Levothyroxine (Synthroid/Unithroid) Treatment for Hypothyroidism
The recommended treatment for hypothyroidism is levothyroxine (Synthroid or Unithroid) at a starting dose of 1.6 mcg/kg/day for most adults, administered as a single daily dose on an empty stomach, 30-60 minutes before breakfast with a full glass of water. 1
Dosing Recommendations
Adult Dosing
- Standard adult starting dose: 1.6 mcg/kg/day for most adults without cardiac risk factors
- Special populations requiring lower starting doses:
- Elderly patients: Lower starting dose (less than 1.6 mcg/kg/day)

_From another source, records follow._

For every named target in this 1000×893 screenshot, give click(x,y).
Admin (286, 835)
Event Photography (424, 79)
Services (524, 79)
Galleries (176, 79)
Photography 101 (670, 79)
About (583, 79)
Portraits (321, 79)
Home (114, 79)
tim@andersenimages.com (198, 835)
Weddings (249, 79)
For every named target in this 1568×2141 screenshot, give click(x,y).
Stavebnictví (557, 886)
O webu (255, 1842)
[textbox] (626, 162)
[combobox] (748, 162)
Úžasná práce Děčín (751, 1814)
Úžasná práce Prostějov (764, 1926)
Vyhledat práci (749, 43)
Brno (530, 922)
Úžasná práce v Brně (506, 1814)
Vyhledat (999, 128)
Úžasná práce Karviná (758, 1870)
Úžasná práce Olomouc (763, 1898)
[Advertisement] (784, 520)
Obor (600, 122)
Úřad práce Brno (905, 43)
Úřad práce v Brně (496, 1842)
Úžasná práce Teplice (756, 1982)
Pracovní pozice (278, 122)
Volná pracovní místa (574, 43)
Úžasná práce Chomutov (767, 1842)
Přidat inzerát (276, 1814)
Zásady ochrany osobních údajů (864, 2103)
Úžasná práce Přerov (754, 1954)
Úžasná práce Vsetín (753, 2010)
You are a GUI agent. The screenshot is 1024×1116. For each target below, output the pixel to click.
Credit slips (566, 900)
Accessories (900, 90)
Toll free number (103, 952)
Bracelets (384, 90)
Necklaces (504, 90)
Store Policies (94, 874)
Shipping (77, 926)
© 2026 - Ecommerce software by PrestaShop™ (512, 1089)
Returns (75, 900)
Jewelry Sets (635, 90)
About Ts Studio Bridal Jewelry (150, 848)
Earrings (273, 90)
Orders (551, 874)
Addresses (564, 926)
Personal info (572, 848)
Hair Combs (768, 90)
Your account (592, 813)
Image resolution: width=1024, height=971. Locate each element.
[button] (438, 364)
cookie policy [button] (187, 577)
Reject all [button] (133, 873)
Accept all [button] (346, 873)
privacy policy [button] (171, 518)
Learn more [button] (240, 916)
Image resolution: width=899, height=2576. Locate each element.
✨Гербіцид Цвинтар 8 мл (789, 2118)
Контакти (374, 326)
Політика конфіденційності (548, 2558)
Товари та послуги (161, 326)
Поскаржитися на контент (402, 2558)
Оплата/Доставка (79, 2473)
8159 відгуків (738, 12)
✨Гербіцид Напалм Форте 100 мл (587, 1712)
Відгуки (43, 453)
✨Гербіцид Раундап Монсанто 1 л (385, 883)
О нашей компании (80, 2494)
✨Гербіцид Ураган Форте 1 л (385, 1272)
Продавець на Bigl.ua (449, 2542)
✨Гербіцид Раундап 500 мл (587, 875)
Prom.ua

- Patients with cardiac disease or at risk for atrial fibrillation: Lower starting dose with more gradual titration
- Patients with longstanding hypothyroidism: Consider starting at lower doses
Pediatric Dosing
Pediatric dosing is weight-based and age-dependent 1:
- 0-3 months: 10-15 mcg/kg/day
- 3-6 months: 8-10 mcg/kg/day
- 6-12 months: 6-8 mcg/kg/day
- 1-5 years: 5-6 mcg/kg/day
- 6-12 years: 4-5 mcg/kg/day
12 years (growth incomplete): 2-3 mcg/kg/day
- Growth complete: Adult dosing (1.6 mcg/kg/day)
Titration and Monitoring
Primary Hypothyroidism
- Titrate dose by 12.5-25 mcg increments every 4-6 weeks until patient is euthyroid 1
- Target TSH: Normal range (0.45-4.12 mU/L) 2
- For reproductive-age women, consider targeting TSH in mid-normal range (1.0-2.5 mIU/L) 2
Secondary/Tertiary Hypothyroidism
- TSH is not reliable for monitoring; use free T4 levels instead
- Target free T4 in the upper half of normal range 1
Monitoring Schedule
- Check thyroid function tests (TSH, free T4) every 4-6 weeks during dose adjustments 2
- Once stable, monitor every 3-6 months initially, then every 6-12 months 2
- Full therapeutic effect may take 4-6 weeks to achieve 1
Administration Guidelines
- Take on an empty stomach, 30-60 minutes before breakfast with a full glass of water 1
- Take at least 4 hours before or after medications that interfere with absorption 1
- Avoid taking with foods that decrease absorption (e.g., soybean-based products) 1
- For patients who cannot swallow tablets, crush and suspend in small amount of water (5-10 mL) and administer immediately 1
Special Considerations
Elderly Patients
Research shows that older patients (>60 years) typically require lower doses of levothyroxine than younger patients 3. The TSH upper limit of normal increases with age, with 7.5 mIU/L considered the upper limit for patients over 80 years 4. This physiologically supports the common practice of starting with lower doses (e.g., 25 mcg/day) in elderly patients.
Cardiac Patients
For patients with cardiac disease or at risk for atrial fibrillation, start with a lower dose and titrate more slowly to avoid exacerbation of cardiac symptoms 1. Even minor over-replacement during initial titration should be avoided due to risk of cardiac events 5.
Subclinical Hypothyroidism
Treatment is generally recommended when TSH is undetectable or <0.1 mIU/L 2. For mild subclinical hypothyroidism, treatment is typically not necessary unless TSH exceeds 7.0-10 mIU/L 4.
Common Pitfalls and Caveats
- Overtreatment risks: Chronic over-replacement may induce osteoporosis (particularly in postmenopausal women) and cardiac complications 5
- Inadequate absorption: Poor response to doses >300 mcg/day may indicate compliance issues, malabsorption, or drug interactions 1
- Medication interactions: Many medications can interfere with levothyroxine absorption or metabolism
- Bioequivalence concerns: Bioequivalence may differ among generic and brand name levothyroxine preparations 2
- Confirmation of diagnosis: For subclinical hypothyroidism, confirm diagnosis with repeat thyroid function tests after 2 months, as 62% of elevated TSH levels may normalize spontaneously 4
Alternatives to Levothyroxine Monotherapy
While some studies have evaluated combination therapy with levothyroxine plus liothyronine (T3), current evidence supports levothyroxine monotherapy as the standard treatment for most patients with hypothyroidism 6. The addition of liothyronine should be balanced against potential adverse events and is not routinely recommended 6.